Wim Delvoye Wants to Move His Entire Production to Iran

The Belgian artist has big plans for five mansions.

Wim Delvoye with Suppo in the Louvre museum, part of his exhibition of contemporary art, "Wim Delvoye at the Louvre" in 2012. AFP PHOTO / FRED DUFOUR AFP/GettyImages).

Belgian artist Wim Delvoye has ambitious plans to launch a museum in the city of Kashan, Iran, according to The Art Newspaper. He may even create “a Belgian restaurant serving vegetarian cuisine.”

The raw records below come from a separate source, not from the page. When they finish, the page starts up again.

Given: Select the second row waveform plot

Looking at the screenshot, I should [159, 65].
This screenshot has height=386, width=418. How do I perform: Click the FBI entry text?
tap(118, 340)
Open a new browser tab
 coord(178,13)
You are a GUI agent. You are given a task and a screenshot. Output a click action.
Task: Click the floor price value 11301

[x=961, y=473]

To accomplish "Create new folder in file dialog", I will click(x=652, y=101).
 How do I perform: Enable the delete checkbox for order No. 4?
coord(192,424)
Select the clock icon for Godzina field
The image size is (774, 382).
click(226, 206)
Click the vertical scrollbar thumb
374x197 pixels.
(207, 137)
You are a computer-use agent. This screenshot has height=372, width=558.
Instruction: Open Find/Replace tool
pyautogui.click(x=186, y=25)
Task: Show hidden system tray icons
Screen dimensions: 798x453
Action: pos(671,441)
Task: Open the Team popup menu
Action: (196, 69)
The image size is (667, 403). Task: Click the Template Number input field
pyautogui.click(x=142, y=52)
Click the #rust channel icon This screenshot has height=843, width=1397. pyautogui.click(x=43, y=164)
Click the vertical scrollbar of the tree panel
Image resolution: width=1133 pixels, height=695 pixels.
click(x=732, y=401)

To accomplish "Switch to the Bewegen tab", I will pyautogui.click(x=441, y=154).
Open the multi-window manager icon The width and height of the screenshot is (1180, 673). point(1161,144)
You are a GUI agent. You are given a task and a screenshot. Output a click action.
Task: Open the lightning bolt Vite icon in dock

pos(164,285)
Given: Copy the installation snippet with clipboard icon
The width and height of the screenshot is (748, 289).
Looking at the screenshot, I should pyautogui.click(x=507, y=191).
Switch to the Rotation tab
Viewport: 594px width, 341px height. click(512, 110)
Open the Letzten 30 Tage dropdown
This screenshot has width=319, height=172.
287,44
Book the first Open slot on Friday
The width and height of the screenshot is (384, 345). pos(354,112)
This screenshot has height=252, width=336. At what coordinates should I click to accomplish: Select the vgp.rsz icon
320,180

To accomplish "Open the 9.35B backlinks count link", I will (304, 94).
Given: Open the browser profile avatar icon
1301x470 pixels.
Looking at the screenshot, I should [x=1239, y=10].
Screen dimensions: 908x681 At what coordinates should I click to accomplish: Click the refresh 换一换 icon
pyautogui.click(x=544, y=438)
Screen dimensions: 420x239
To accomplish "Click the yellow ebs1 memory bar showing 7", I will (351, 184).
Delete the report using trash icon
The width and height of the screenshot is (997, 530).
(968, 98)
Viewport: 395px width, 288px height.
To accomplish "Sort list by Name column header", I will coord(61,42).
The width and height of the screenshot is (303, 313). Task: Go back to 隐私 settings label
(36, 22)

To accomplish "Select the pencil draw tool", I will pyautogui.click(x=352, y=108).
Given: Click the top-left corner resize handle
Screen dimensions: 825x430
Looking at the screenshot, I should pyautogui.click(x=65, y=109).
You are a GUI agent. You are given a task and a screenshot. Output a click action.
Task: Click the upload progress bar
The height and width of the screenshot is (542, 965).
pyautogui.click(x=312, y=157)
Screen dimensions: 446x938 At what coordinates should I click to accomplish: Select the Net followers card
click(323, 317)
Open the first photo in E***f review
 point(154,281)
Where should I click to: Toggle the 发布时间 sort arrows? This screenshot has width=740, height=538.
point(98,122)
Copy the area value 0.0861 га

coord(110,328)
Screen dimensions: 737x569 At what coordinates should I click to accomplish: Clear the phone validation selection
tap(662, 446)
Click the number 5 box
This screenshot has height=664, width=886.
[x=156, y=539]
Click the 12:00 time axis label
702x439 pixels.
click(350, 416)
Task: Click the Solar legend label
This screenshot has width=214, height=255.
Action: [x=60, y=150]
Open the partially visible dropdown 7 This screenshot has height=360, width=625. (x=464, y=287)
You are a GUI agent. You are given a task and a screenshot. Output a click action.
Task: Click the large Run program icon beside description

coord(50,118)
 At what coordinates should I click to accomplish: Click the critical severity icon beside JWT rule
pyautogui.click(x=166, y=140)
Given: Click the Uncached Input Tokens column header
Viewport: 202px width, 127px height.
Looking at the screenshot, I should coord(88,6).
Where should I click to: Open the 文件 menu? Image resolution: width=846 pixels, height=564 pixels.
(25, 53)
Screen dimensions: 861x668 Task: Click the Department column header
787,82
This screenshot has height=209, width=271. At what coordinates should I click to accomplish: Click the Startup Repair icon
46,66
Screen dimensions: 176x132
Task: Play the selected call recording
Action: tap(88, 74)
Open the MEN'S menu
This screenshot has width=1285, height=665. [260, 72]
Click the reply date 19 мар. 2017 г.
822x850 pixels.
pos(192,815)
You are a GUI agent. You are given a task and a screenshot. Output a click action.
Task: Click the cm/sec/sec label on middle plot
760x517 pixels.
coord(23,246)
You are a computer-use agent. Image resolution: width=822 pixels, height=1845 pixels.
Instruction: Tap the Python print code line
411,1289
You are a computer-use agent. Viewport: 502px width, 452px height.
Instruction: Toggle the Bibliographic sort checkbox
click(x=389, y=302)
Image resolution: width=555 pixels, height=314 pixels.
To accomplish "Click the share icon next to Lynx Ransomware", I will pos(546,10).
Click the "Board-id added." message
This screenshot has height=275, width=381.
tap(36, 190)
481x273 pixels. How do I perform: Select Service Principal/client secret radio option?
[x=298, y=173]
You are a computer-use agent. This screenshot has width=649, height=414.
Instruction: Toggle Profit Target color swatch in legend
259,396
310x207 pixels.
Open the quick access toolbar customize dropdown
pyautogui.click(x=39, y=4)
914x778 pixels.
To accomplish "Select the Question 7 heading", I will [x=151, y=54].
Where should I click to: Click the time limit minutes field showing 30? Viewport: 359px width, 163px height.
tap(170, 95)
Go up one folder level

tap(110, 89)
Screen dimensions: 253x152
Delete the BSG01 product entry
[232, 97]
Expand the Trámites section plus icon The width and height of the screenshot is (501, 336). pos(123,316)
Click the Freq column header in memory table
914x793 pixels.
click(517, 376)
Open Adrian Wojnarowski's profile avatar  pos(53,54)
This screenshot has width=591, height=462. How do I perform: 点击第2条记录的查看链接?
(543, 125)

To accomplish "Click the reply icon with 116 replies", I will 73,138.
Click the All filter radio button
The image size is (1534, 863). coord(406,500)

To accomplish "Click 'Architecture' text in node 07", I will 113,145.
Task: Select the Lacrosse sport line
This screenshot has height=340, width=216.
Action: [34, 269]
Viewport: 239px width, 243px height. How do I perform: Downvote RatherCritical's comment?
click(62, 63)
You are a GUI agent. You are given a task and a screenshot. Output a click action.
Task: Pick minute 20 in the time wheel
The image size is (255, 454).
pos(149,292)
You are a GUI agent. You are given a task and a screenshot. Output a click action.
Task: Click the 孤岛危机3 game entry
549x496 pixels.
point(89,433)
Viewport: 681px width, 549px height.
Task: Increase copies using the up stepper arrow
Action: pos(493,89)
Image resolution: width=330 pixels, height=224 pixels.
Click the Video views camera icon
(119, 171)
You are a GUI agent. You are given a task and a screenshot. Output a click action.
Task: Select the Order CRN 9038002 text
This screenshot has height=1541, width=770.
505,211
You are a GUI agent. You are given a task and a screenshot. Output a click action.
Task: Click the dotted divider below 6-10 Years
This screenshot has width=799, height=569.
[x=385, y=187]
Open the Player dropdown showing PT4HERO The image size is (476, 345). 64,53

Delvoye, who has elicited controversy in the past for tattooing live pigs with designer logos, is restoring five mansions in Kashan, a city of 275,000 inhabitants about a 150 miles from Tehran. The artist plans to create a museum in one of them, which will show his own works alongside a shifting roster of Iranian and international artists. “I want to build castles, towers, staircases,” he told Kisa Lala at the Huffington Post in a 2011 interview. “I was thinking when I was a child if a genie came out of a bottle and offered a crystal ball into my future and said, you are going to have shows in China, and you will sell to people in Yemen or India…I wouldn’t have [believed] it.”

In fact, the artist wants to move all of his art-making operations to Iran, telling The Art Newspaper: “All the things I do in Europe, I will do here.”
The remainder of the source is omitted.